Engels diz que a história sempre encontra os homens necessários, no nível exigido, às suas tarefas. Isso é um engano parcial. A história cria as condições apenas relativas para isso, uma pressão não determinista para que tais figuras surjam. A crise sistêmica ajuda a formar militantes e partidos capazes, dispensando em parte a manobra histórica do uso de grupos impróprios, mas nada substitui o talento e a decisão.

 

 

 

 

 

 

 

 

 

 

 

 

 

 

 

 

 



[1]             Neste país, chegou a haver uma tendência viva, possibilidade, ao protagonismo operário por razão do peso histórico do trotskysmo argentino.

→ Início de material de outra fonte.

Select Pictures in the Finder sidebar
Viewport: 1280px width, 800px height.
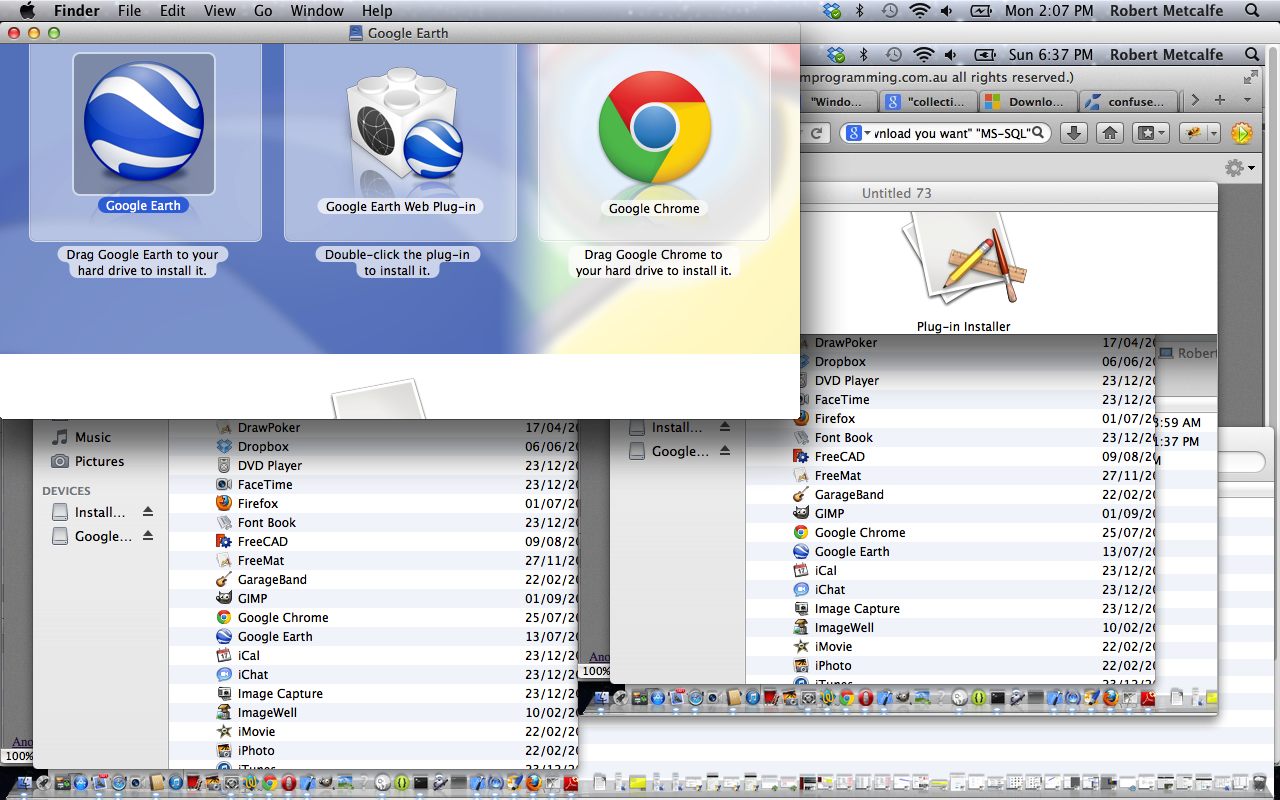click(99, 461)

[2]             1) inclui-se avanço em permanência de fevereiro à outubro, de revolução democrática à socialista – ou, também, diretamente socialista;

                2) Entre os explorados e oprimidos não operários, os assalariados do comércio, serviços, do estado, etc., e os desempregados, tenderão a ser liderança dos demais setores não burgueses por razão numérica e condição laboral. Para parte do marxismo estes setores são proletariado não operário; e, apesar de não concordarmos com esta caracterização, revela pelo menos na teoria e na semântica a tendência à substituição possível do sujeito social;

                3) Mesmo essas revoluções, na medida em que tendem a implantar a democracia socialista, necessitarão de um partido bolchevique, ou uma frente de partidos revolucionários e semirevolucionários. Apenas após a vitória nos principais países, tornando a transição ao socialismo predominante, partidos da revolução serão relativamente desnecessários, as revoluções serão mais fáceis (ainda com seus riscos) e, em alguns casos, organismos de poder revolucionários sem liderança partidária comunista serão vitoriosos por iniciarem cooperação com outros Estados Operários.

                4) Revoluções de protagonismo operário continuarão a ocorrer e serão motores das revoluções socialistas-populares.